Problem description
When you reach the line that contains "The width and height of the screenshot is (662, 373)." in the entries below, begin returning lines exactly as written and continue through the last one.

Stored data
********************

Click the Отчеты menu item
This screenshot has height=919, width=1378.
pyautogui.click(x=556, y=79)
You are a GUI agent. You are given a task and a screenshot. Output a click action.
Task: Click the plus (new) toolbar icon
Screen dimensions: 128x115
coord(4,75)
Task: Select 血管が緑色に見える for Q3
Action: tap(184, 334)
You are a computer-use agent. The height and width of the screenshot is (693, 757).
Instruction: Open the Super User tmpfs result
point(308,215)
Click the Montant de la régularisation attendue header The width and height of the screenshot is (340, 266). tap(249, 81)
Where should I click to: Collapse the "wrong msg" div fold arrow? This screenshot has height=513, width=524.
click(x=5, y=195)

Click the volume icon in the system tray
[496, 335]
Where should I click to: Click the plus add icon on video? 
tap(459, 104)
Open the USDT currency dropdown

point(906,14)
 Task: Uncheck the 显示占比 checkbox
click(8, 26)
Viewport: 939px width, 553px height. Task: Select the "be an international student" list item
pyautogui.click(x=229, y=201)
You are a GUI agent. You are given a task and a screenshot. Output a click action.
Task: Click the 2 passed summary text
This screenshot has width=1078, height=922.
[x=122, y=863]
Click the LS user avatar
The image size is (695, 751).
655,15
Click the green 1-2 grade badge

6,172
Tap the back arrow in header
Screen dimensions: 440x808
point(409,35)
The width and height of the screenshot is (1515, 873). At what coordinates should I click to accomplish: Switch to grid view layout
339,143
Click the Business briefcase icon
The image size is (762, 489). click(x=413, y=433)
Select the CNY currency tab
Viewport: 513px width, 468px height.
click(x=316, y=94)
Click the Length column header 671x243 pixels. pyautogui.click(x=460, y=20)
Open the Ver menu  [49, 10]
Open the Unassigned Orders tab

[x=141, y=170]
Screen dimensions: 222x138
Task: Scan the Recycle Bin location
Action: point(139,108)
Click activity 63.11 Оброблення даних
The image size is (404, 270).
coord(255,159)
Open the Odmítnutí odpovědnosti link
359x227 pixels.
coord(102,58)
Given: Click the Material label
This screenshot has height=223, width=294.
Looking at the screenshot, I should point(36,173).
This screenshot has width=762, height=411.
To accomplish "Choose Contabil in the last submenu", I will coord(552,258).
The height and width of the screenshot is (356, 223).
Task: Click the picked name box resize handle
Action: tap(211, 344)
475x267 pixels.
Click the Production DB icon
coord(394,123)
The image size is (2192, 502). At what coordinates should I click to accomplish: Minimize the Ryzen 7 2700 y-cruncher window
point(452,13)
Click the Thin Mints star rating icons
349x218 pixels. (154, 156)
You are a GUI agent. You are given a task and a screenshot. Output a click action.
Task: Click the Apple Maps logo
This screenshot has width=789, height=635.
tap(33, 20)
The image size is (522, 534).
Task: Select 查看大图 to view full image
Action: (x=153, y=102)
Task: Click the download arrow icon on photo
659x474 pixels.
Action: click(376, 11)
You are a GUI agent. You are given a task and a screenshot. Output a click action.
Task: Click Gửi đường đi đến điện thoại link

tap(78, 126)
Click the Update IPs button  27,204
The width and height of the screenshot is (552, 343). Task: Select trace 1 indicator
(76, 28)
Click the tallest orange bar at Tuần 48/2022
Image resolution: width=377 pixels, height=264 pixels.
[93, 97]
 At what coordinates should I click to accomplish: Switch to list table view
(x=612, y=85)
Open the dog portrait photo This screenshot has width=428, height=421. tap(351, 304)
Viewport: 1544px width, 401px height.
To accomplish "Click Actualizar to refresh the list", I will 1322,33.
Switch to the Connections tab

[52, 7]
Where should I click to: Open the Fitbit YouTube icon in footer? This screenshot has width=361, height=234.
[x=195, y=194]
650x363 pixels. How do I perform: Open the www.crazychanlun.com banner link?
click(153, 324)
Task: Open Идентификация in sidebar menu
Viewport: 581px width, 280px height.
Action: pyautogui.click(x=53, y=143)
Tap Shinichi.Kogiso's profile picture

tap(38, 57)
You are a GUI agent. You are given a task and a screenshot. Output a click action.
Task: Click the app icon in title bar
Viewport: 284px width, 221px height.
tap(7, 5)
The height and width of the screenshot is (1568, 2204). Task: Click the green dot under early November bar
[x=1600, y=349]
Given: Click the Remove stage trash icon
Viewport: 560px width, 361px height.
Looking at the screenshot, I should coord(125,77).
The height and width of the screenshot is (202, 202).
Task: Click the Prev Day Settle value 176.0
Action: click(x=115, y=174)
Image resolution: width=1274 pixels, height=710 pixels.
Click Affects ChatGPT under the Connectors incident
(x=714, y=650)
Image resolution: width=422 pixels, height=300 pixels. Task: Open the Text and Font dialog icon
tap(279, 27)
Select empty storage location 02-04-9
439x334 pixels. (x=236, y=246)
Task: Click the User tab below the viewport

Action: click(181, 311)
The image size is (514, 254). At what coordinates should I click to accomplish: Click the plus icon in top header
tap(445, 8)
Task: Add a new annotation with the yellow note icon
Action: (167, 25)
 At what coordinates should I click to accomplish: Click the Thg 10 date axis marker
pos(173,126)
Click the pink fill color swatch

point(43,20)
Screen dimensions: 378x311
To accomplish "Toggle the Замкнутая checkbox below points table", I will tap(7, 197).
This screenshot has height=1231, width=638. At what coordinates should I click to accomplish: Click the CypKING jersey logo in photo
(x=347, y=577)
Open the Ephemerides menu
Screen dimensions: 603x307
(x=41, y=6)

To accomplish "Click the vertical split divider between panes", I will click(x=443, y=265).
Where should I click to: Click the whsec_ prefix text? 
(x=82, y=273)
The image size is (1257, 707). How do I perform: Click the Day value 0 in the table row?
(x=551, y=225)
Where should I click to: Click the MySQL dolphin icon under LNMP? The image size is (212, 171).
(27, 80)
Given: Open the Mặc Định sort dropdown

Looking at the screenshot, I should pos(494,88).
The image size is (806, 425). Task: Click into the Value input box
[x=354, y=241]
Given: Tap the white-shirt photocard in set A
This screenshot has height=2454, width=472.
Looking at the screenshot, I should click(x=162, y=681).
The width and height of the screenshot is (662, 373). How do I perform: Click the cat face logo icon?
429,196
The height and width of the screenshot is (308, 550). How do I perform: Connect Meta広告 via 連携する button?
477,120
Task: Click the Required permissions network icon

********************

Exercise answer
The width and height of the screenshot is (662, 373). How do I perform: Click the cat face logo icon?
429,196
The height and width of the screenshot is (308, 550). How do I perform: Connect Meta広告 via 連携する button?
477,120
Task: Click the Required permissions network icon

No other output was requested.